CSA Week 1

It's here! The start of our first CSA season! Hard to believe after all the planning, prepping and planting, that we are able to start sharing our harvest. This is Week 1 of the CSA and here is what to expect in the boxes (lots of greens!):
  • Head lettuce
    Our romaine head lettuce
  • Leaf lettuce
  • Kale
  • Swiss chard
  • Cucumbers
  • Radishes
  • Herbs
As the season progresses, we will continue to update here on the blog and include recipes to help you decide what to do with all the beautiful produce. For this week, we'll focus on using some of the greens and radishes.

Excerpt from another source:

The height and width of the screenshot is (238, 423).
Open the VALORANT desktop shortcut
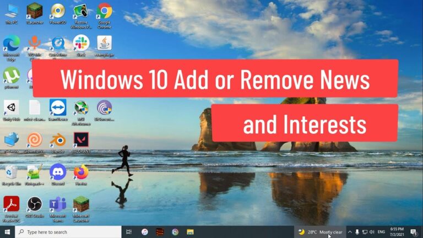(x=82, y=140)
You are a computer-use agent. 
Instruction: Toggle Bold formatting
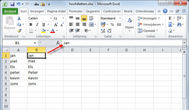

Recipe #1: Radish and Cucumber Salad
Prep time: 10 mins  Total time: 10 mins  Servings: 6

Ingredients:
1 Large cucumber, thinly sliced
2 bunches of radishes, thinly sliced
1 bunch of scallions, chopped
3/4 cup of sour cream
3/4 tsp to 1 tsp salt, or to taste

Preparation:
1. In medium salad bowl, combine sliced cucumbers, sliced radishes and chopped scallions.
2. In a small bowl, mix sour cream and salt together.
3. Stir sour cream mixture into the salad just before serving. The longer it sits, the more liquid-like the dressing will become. 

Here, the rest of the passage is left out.